Just over a week had passed since Library Cat’s attempt to go missing. His old home returned to him in a sort of embrace with each vase and box of books seeming to apologise for having stood by silent during his untimely exodus. Nothing was said about the library books; they stood in his bedroom stacked up just as they usually did. With each afternoon that passed a heavy, grey rain lashed the windowpanes like a malevolent ghost, harder and harder as winter sunk its jaw deeper and deeper. Ginger-coloured leaves started to blacken and rot. People stopped going outside. Cats stayed in the warm.

And yet this particular day saw Library Cat on a long walk. Something was scurrying in his mind, around and around day and night, keeping him awake. A walk was always an attempt to purge such cog-spinning moods.

They always seemed to help. They always seemed to ease things…

At this hour – 4 am – the drizzle had given way to a velvety, clear night. The moon hung freshly in the sky above, decorated with countless stars that flickered like lighthouses across a misty, calm sea. On the fuggy Cowgate, the moon’s whiteness illuminated the backs of mice and rats as they scurried behind bins and down drains.

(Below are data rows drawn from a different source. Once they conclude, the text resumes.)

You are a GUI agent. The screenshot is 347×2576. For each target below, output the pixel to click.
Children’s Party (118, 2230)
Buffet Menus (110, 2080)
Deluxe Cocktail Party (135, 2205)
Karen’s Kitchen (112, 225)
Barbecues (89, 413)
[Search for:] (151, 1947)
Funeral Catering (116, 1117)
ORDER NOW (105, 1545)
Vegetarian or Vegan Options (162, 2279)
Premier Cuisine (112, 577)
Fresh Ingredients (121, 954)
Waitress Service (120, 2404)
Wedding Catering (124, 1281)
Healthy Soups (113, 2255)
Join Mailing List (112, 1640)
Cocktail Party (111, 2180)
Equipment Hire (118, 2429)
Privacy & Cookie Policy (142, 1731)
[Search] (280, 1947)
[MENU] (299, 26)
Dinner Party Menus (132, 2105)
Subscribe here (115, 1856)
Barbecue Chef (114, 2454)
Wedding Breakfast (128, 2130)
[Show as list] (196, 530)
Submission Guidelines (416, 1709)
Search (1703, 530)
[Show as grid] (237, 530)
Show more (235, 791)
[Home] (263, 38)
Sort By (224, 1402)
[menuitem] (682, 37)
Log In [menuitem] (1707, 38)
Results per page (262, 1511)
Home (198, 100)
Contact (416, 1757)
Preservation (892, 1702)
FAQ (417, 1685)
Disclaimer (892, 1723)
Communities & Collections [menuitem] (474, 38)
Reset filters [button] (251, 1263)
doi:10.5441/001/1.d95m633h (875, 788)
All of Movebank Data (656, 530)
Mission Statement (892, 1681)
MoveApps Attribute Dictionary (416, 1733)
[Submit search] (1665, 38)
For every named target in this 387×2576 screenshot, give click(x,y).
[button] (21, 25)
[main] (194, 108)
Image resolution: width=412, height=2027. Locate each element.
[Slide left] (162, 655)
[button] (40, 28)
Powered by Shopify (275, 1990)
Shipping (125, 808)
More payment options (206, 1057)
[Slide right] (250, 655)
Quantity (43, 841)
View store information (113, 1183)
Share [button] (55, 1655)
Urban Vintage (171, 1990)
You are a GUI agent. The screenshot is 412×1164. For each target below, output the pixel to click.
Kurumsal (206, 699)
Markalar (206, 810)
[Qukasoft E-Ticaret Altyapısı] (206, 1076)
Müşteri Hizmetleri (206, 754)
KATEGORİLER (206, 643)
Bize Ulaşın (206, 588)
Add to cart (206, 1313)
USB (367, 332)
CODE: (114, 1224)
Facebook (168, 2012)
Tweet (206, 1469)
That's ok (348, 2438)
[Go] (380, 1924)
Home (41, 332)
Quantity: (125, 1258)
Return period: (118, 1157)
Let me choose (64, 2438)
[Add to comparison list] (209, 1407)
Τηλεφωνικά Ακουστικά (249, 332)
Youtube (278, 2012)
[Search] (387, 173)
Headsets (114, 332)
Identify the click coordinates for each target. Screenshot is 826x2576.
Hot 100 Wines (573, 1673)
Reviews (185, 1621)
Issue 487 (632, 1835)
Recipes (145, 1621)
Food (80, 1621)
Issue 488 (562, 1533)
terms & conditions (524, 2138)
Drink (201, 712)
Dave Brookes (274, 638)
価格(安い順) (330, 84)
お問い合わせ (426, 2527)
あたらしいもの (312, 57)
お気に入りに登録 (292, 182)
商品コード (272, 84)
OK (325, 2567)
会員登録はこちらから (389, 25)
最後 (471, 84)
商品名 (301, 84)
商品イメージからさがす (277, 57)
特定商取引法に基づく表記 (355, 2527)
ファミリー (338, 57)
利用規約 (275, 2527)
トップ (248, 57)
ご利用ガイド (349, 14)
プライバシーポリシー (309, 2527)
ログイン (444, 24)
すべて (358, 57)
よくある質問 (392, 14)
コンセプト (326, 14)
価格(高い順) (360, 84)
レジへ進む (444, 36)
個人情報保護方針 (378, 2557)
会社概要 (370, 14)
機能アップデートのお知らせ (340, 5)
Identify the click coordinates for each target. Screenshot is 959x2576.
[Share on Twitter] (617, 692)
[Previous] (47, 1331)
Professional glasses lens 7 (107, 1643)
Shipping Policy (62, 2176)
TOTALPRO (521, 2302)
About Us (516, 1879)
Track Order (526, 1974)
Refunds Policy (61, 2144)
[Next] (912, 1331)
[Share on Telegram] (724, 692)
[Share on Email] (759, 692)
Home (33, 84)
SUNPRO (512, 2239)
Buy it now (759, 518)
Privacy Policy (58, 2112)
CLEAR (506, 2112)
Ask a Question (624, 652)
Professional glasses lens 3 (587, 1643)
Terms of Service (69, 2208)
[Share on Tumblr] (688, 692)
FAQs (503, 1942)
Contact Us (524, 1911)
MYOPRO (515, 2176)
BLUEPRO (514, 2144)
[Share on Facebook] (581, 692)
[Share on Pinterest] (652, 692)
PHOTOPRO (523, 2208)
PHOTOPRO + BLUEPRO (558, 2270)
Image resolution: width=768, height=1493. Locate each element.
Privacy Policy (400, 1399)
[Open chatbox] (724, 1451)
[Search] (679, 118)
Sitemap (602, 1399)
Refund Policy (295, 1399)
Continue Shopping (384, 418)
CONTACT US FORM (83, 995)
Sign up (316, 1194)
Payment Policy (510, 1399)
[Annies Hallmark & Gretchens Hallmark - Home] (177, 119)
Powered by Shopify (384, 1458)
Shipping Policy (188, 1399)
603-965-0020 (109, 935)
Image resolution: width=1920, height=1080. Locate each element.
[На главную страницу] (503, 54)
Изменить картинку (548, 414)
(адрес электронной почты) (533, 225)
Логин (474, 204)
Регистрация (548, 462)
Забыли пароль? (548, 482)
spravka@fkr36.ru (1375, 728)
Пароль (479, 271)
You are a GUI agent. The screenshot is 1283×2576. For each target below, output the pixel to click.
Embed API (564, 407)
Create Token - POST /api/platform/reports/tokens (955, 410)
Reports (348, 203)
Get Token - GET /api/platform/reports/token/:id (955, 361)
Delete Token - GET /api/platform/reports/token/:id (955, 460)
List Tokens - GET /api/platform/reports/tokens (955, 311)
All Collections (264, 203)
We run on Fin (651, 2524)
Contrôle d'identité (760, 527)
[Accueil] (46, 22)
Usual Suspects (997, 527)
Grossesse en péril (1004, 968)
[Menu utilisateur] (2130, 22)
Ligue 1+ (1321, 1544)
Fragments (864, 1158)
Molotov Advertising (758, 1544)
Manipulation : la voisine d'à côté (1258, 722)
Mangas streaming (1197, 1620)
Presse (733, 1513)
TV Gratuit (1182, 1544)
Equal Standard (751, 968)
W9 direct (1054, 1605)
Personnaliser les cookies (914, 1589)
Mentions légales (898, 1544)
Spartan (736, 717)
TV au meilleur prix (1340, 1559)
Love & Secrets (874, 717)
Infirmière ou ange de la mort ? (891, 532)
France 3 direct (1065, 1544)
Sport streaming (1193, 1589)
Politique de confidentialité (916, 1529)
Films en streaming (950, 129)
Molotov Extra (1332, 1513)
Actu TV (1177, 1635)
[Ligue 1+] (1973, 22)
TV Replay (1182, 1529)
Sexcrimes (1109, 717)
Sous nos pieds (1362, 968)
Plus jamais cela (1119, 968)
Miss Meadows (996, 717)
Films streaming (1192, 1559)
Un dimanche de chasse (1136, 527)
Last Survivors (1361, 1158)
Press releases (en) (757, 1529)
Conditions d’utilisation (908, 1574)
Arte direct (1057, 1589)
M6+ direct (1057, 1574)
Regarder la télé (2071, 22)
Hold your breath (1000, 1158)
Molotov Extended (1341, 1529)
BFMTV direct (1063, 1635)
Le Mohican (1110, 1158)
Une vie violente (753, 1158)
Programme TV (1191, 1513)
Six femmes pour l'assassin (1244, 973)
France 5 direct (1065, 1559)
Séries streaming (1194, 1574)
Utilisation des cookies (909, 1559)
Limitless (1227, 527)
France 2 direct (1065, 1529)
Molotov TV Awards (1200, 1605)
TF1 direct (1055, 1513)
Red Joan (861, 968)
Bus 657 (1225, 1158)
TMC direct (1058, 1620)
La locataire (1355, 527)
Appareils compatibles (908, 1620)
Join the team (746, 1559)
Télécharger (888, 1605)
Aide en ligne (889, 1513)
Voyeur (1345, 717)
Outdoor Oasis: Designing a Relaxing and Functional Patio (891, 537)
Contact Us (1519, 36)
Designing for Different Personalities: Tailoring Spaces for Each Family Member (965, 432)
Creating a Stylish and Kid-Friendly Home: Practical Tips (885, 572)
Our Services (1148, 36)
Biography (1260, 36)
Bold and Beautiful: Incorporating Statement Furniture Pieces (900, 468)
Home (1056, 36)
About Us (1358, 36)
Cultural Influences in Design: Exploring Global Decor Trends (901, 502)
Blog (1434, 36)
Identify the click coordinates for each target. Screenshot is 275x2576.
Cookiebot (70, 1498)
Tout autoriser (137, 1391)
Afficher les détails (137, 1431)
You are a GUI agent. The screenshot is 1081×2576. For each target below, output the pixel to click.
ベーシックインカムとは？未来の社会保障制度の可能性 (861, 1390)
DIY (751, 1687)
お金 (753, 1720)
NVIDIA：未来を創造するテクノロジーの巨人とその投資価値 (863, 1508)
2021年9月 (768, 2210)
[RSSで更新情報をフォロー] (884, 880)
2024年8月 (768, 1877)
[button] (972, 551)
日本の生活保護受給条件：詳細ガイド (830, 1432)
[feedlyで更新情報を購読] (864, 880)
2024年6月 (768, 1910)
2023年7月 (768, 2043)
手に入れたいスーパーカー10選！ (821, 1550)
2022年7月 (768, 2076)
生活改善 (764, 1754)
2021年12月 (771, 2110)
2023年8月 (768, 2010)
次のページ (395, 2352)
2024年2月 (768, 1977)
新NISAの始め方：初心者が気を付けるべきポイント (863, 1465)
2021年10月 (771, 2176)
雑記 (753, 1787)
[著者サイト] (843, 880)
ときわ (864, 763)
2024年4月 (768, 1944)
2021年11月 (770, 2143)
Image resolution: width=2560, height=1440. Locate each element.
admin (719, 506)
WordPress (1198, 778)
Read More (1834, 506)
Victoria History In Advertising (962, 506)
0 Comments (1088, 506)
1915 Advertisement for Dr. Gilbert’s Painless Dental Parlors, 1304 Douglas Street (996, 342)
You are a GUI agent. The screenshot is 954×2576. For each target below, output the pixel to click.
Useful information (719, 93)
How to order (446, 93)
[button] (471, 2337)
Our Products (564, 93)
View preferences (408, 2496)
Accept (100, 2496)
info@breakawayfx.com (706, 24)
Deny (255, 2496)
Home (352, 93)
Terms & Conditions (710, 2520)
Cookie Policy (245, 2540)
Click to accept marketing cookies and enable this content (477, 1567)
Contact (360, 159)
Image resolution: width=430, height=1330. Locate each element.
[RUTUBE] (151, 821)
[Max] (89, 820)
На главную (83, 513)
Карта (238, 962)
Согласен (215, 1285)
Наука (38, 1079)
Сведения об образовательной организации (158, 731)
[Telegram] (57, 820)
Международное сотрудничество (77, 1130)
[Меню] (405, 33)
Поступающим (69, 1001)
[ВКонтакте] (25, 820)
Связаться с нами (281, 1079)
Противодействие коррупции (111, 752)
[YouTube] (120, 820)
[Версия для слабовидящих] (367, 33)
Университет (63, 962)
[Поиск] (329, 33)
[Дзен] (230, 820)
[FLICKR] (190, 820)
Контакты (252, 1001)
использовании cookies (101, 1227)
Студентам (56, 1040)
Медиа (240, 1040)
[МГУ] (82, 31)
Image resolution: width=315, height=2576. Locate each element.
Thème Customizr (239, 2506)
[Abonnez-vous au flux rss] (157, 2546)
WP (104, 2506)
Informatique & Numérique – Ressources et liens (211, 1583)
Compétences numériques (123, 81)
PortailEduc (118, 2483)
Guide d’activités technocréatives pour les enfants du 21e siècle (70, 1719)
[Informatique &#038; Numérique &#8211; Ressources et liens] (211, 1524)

And yet Library Cat hardly noticed them.

As he climbed Borthwick’s Close towards the Royal Mile, a particularly foolhardy rat scuttled right across his paws. Yet Library Cat hardly winced.

As the clock of St Giles chimed the hour of 4.15 am, our little black and white cat was struck with a curious feeling. It washed right over him with the same speed it takes light to travel two inches, and in its vast soundless wake, a deep and profound tiredness seemed to spread through his body and sink down into his every limb. Somewhere, deep within the plumbing of his brain, a plug had been pulled. The elixir that swirled down the plughole, sparkling and unstoppable like the sand of an egg timer, was neither the iridescent manna of happiness, nor indeed the red, clotting molasses of fear or anger or jealousy.